Comment by ryao
5 days ago
People wanted it, but it was very hard to do safely. While ZFS now can do it safely, many other storage solutions cannot.
Those corruption issues I mentioned, where the RAID controller has no idea what to do, affect far more than just reshaping. They affect traditional RAID arrays when disks die and when patrol scrubs are done. I have not tested MD RAID on edge cases lately, but the last time I did, I found MD RAID ignored corruption whenever possible. It would not detect corruption in normal operation because it assumed all data blocks are good unless SMART said otherwise. Thus, it would randomly serve bad data from corrupted mirror members and always serve bad data from RAID 5/6 members whenever the data blocks were corrupted. This was particularly tragic on RAID 6, where MD RAID is hypothetically able to detect and correct the corruption if it tried. Doing that would come with such a huge performance overhead that it is clear why it was not done.
Getting back to reshaping, while I did not explicitly test it, I would expect that unless a disk is missing or disappears during a reshape, MD RAID would ignore any corruption that can be detected using parity and assume all data blocks are good just like it does in normal operation. It does not make sense for MD RAID to look for corruption during a reshape operation, since not only would it be slower, but even if it finds corruption, it has no clue how to correct the corruption unless RAID 6 is used, there are no missing/failed members and the affected stripe does not have any read errors from SMART detecting a bad sector that would effectively make it as if there was a missing disk.

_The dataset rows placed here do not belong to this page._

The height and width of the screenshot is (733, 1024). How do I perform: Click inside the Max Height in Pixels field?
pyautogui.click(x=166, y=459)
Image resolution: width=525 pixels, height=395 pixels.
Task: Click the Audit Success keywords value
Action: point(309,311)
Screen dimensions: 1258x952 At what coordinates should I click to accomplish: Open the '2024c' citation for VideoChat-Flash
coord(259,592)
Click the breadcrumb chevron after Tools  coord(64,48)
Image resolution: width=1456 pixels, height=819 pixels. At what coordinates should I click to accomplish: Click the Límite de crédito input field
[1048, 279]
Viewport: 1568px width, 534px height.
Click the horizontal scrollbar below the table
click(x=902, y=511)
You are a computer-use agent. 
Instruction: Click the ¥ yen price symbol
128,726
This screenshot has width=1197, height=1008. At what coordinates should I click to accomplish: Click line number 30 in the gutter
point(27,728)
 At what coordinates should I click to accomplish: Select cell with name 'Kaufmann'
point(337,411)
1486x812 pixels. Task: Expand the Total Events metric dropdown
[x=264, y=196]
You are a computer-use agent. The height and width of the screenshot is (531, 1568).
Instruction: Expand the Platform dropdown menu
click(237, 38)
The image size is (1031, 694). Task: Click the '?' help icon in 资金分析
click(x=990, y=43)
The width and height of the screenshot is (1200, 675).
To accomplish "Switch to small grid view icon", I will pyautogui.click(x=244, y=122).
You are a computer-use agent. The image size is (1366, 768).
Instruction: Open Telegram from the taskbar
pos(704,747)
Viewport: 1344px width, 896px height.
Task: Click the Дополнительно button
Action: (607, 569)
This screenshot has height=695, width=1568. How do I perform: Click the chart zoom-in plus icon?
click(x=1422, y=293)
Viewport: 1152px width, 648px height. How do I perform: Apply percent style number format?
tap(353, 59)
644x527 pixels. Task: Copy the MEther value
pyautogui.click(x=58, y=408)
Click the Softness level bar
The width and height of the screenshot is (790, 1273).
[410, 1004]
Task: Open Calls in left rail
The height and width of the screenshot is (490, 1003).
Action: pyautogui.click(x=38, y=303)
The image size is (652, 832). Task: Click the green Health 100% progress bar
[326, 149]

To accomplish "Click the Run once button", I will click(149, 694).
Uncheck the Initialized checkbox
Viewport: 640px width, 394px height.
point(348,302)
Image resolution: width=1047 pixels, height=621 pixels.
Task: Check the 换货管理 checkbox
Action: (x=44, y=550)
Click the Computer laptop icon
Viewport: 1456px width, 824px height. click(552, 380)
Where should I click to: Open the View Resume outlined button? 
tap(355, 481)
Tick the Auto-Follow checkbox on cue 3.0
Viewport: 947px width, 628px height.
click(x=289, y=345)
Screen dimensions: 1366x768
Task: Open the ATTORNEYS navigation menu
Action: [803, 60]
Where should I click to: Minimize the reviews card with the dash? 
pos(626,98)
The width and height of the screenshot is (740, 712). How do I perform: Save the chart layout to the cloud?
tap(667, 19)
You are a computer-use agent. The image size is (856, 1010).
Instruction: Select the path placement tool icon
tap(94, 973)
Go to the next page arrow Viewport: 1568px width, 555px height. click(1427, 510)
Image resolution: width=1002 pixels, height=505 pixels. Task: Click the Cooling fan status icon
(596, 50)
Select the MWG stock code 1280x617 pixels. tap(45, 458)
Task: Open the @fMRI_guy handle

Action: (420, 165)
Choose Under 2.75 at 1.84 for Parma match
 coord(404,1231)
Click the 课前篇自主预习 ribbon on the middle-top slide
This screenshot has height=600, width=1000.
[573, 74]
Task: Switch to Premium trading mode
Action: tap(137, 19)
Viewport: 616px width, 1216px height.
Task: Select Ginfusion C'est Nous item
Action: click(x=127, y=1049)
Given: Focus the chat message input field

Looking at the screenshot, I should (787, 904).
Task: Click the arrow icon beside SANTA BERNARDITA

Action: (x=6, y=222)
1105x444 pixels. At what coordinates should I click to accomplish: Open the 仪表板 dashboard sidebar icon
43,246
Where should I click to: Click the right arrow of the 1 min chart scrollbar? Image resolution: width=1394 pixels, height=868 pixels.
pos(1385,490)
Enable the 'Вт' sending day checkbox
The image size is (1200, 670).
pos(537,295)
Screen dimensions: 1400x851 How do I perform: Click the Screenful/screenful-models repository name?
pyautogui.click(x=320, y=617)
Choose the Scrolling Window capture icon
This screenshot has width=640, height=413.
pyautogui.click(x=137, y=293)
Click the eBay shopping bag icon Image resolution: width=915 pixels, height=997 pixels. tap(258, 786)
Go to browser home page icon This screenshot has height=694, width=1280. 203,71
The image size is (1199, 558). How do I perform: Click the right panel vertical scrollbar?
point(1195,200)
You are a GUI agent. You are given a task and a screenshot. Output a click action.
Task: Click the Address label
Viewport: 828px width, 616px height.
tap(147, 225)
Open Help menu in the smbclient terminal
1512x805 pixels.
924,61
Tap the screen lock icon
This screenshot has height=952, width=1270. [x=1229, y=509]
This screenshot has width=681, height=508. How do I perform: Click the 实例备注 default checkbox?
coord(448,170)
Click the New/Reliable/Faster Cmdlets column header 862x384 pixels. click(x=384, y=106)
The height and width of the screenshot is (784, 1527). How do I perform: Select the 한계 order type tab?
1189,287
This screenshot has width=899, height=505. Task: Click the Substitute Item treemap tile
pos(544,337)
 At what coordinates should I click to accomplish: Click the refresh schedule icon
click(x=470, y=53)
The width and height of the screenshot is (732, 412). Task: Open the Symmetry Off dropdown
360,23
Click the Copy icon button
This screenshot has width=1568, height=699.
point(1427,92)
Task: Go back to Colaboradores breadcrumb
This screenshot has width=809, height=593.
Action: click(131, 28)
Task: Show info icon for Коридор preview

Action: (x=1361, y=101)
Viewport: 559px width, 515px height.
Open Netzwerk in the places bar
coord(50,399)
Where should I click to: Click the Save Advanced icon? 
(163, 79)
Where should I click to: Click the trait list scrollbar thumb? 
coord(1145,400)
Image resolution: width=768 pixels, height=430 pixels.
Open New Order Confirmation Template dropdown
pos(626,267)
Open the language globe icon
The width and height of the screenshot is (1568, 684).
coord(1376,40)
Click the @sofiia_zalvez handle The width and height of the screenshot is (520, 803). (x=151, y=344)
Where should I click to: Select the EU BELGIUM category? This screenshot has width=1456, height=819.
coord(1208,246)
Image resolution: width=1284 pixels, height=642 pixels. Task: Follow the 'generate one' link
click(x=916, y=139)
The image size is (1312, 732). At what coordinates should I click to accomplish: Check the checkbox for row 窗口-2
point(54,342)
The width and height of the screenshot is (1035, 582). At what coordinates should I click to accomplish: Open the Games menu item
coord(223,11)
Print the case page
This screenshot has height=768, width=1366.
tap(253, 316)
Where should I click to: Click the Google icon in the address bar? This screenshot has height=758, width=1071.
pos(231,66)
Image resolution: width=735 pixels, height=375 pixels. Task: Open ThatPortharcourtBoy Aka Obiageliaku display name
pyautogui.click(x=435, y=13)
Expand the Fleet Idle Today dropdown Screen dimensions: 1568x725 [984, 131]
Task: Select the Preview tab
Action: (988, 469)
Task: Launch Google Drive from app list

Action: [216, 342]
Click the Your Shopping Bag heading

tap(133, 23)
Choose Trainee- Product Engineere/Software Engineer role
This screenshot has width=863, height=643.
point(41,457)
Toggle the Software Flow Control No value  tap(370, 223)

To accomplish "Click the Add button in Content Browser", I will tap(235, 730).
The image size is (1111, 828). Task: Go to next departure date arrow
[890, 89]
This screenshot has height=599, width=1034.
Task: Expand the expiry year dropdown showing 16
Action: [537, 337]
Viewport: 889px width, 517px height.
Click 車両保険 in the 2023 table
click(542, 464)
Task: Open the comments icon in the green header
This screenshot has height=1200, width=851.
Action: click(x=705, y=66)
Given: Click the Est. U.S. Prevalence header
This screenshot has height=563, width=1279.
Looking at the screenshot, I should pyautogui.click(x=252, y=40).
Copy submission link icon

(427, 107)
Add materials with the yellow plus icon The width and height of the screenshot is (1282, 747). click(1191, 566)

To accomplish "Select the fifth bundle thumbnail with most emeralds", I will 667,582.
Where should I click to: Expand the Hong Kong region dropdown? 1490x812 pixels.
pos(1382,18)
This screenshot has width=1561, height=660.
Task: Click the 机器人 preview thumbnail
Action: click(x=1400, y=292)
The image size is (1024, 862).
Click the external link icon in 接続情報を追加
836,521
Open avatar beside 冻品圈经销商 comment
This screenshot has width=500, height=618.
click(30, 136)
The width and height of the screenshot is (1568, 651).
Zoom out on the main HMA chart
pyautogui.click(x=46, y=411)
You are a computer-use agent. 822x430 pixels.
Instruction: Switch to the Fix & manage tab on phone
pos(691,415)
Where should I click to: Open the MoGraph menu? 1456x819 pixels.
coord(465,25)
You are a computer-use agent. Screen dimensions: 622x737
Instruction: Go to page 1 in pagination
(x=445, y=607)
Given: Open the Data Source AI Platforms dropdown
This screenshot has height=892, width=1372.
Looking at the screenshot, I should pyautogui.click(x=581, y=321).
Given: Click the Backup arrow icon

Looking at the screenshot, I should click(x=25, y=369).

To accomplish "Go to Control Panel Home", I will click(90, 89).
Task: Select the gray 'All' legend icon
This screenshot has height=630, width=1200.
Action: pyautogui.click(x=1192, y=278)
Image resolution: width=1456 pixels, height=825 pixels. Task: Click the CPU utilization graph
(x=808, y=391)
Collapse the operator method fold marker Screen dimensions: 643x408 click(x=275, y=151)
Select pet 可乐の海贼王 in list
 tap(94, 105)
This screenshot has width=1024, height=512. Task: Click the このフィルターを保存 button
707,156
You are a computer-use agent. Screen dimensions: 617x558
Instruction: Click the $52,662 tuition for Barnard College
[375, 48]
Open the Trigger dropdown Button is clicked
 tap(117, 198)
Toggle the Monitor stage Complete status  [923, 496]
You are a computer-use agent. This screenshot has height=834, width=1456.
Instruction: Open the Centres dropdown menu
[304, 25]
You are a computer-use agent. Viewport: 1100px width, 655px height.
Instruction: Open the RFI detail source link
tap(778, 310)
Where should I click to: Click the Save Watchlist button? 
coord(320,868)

You could do your own tests. You should find that ZFS handles edge cases where the wrong thing is in a spot where something important should be gracefully while MD RAID does not. MD RAID is a reimplementation of a technology from the 1960s. If 1960s storage technology handled these edge cases well, Sun Microsystems would not have made ZFS to get away from older technologies.
> While ZFS now can do it safely ...
It's the first release with the code, so "safely" might not be the right description until a few point releases happen. ;)
It was in development for 8 years. I think it is safe, but time will tell.